§ Excerpt provided:
****************************************
Python's print() implementation in this case calls write() twice:

# truss python3 -u -c 'print("")'
[...]
kwrite(1, 0x08001000A001B910, 0)                = 0

kwrite(1, "\n", 1)                              = 1

However, the first write() is undefined behaviour.

ssize_t write(int fildes, const void *buf, size_t nbyte);

The write() function shall attempt to write nbyte bytes from the buffer
pointed to by buf to the file associated with the open file descriptor,
fildes.

Before any action described below is taken, and if nbyte is zero and the
file is a regular file, the write() function may detect and return errors as
described below. In the absence of errors, or if error detection is not
performed, the write() function shall return zero and have no other results.
If nbyte is zero and the file is not a regular file, the results are
unspecified.

https://pubs.opengroup.org/onlinepubs/9699919799/functions/write.html

write()ing zero bytes to not a regular file (e.g. stdout) is undefined behaviour
and can generate a SIGHUP under certain circumstances, e.g. on AIX when running
with unbuffered stdout within sudo, screen, tmux:

    $ sudo python3 -u -c 'print(""); print("foo")'
    Hangup

Python's print() implementation in this case calls write() twice:

    # truss python3 -u -c 'print("")'
    [...]
    kwrite(1, 0x08001000A001B910, 0)                = 0

    kwrite(1, "\n", 1)                              = 1

However, the first write() is undefined behaviour.
****************************************
§ Raw data:

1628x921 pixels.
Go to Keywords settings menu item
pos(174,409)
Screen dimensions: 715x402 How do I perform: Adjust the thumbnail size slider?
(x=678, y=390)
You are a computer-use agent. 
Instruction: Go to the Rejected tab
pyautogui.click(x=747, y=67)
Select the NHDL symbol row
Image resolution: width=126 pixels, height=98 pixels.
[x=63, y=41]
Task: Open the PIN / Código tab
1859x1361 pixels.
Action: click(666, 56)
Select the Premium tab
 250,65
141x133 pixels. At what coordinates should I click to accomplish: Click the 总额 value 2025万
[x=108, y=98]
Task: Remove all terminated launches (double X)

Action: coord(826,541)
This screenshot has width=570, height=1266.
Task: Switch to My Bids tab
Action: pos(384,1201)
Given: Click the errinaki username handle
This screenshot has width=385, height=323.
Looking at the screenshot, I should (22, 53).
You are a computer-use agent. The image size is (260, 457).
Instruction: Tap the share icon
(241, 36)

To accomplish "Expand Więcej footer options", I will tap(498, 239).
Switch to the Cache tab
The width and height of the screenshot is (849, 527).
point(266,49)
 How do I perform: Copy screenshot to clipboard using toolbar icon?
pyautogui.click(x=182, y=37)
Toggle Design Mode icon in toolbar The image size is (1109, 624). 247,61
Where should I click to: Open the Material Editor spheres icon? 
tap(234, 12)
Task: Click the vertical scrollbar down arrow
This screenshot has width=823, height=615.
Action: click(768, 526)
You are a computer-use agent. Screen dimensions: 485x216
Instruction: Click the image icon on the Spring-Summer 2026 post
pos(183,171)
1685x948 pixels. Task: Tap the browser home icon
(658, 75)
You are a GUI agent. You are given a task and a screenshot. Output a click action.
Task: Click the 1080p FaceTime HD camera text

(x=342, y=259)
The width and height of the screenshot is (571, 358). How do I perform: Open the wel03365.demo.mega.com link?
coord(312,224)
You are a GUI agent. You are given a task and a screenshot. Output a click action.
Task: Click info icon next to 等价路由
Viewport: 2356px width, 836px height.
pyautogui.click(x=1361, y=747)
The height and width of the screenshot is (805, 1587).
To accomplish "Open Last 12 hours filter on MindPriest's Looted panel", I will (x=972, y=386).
****************************************
§ Aim: Pick up the report on Python's print() making a zero-byte write() call and continue it from its final sentence.

§ Expected answer:
    ssize_t write(int fildes, const void *buf, size_t nbyte);

    The write() function shall attempt to write nbyte bytes from the buffer
    pointed to by buf to the file associated with the open file descriptor,
    fildes.

    Before any action described below is taken, and if nbyte is zero and the
    file is a regular file, the write() function may detect and return errors as
    described below. In the absence of errors, or if error detection is not
    performed, the write() function shall return zero and have no other results.
    If nbyte is zero and the file is not a regular file, the results are
    unspecified.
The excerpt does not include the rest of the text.